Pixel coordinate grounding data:
□ □ □ □

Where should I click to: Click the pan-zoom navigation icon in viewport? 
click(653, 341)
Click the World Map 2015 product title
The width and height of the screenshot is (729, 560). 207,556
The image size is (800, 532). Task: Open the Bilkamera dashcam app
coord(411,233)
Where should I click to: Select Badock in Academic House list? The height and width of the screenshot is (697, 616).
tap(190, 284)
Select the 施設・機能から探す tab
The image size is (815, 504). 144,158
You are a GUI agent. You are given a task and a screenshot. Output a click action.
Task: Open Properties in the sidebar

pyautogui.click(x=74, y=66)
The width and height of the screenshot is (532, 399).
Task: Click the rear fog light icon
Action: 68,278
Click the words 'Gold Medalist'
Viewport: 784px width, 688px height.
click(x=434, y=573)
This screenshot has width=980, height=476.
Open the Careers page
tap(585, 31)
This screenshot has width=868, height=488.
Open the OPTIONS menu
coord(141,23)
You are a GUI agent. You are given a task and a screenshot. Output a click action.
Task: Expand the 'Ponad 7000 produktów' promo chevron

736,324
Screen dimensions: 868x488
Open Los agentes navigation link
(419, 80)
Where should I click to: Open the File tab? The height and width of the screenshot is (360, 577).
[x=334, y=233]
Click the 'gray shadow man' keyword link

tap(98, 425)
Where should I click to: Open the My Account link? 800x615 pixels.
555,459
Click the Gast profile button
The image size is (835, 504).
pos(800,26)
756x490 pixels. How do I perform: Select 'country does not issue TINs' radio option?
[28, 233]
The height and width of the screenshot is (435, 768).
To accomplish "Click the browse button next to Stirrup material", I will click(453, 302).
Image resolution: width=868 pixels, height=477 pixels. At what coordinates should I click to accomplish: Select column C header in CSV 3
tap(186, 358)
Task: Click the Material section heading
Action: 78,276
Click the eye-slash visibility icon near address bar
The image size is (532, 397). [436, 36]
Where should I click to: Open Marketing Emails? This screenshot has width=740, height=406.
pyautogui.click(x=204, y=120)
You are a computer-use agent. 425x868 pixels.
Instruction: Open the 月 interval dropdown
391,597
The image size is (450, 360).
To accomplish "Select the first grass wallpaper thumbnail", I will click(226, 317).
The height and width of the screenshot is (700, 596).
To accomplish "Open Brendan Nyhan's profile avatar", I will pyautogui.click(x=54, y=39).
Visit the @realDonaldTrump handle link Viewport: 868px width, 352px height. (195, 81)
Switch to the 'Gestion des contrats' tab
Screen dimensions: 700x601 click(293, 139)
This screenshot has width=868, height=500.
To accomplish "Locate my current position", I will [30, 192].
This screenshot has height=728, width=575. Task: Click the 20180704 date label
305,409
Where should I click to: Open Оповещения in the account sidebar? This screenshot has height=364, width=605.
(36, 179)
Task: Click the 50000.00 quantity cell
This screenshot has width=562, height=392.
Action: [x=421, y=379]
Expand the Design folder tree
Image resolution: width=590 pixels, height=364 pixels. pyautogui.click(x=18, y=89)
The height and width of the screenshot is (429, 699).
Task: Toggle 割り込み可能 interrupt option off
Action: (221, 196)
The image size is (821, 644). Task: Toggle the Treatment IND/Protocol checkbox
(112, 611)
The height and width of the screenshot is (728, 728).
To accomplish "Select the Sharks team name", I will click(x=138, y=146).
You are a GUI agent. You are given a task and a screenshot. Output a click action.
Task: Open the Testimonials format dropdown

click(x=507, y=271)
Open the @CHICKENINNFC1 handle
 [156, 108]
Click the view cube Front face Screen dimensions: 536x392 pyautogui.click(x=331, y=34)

□ □ □ □

- **ACTIVITY**: Set down each line exactly as it appears in the data.

- **ANSWER SPACE**:
Where should I click to: Click the pan-zoom navigation icon in viewport? 
click(653, 341)
Click the World Map 2015 product title
The width and height of the screenshot is (729, 560). 207,556
The image size is (800, 532). Task: Open the Bilkamera dashcam app
coord(411,233)
Where should I click to: Select Badock in Academic House list? The height and width of the screenshot is (697, 616).
tap(190, 284)
Select the 施設・機能から探す tab
The image size is (815, 504). 144,158
You are a GUI agent. You are given a task and a screenshot. Output a click action.
Task: Open Properties in the sidebar

pyautogui.click(x=74, y=66)
The width and height of the screenshot is (532, 399).
Task: Click the rear fog light icon
Action: 68,278
Click the words 'Gold Medalist'
Viewport: 784px width, 688px height.
click(x=434, y=573)
This screenshot has width=980, height=476.
Open the Careers page
tap(585, 31)
This screenshot has width=868, height=488.
Open the OPTIONS menu
coord(141,23)
You are a GUI agent. You are given a task and a screenshot. Output a click action.
Task: Expand the 'Ponad 7000 produktów' promo chevron

736,324
Screen dimensions: 868x488
Open Los agentes navigation link
(419, 80)
Where should I click to: Open the File tab? The height and width of the screenshot is (360, 577).
[x=334, y=233]
Click the 'gray shadow man' keyword link

tap(98, 425)
Where should I click to: Open the My Account link? 800x615 pixels.
555,459
Click the Gast profile button
The image size is (835, 504).
pos(800,26)
756x490 pixels. How do I perform: Select 'country does not issue TINs' radio option?
[28, 233]
The height and width of the screenshot is (435, 768).
To accomplish "Click the browse button next to Stirrup material", I will click(453, 302).
Image resolution: width=868 pixels, height=477 pixels. At what coordinates should I click to accomplish: Select column C header in CSV 3
tap(186, 358)
Task: Click the Material section heading
Action: 78,276
Click the eye-slash visibility icon near address bar
The image size is (532, 397). [436, 36]
Where should I click to: Open Marketing Emails? This screenshot has width=740, height=406.
pyautogui.click(x=204, y=120)
You are a computer-use agent. 425x868 pixels.
Instruction: Open the 月 interval dropdown
391,597
The image size is (450, 360).
To accomplish "Select the first grass wallpaper thumbnail", I will click(226, 317).
The height and width of the screenshot is (700, 596).
To accomplish "Open Brendan Nyhan's profile avatar", I will pyautogui.click(x=54, y=39).
Visit the @realDonaldTrump handle link Viewport: 868px width, 352px height. (195, 81)
Switch to the 'Gestion des contrats' tab
Screen dimensions: 700x601 click(293, 139)
This screenshot has width=868, height=500.
To accomplish "Locate my current position", I will [30, 192].
This screenshot has height=728, width=575. Task: Click the 20180704 date label
305,409
Where should I click to: Open Оповещения in the account sidebar? This screenshot has height=364, width=605.
(36, 179)
Task: Click the 50000.00 quantity cell
This screenshot has width=562, height=392.
Action: [x=421, y=379]
Expand the Design folder tree
Image resolution: width=590 pixels, height=364 pixels. pyautogui.click(x=18, y=89)
The height and width of the screenshot is (429, 699).
Task: Toggle 割り込み可能 interrupt option off
Action: (221, 196)
The image size is (821, 644). Task: Toggle the Treatment IND/Protocol checkbox
(112, 611)
The height and width of the screenshot is (728, 728).
To accomplish "Select the Sharks team name", I will click(x=138, y=146).
You are a GUI agent. You are given a task and a screenshot. Output a click action.
Task: Open the Testimonials format dropdown

click(x=507, y=271)
Open the @CHICKENINNFC1 handle
 [156, 108]
Click the view cube Front face Screen dimensions: 536x392 pyautogui.click(x=331, y=34)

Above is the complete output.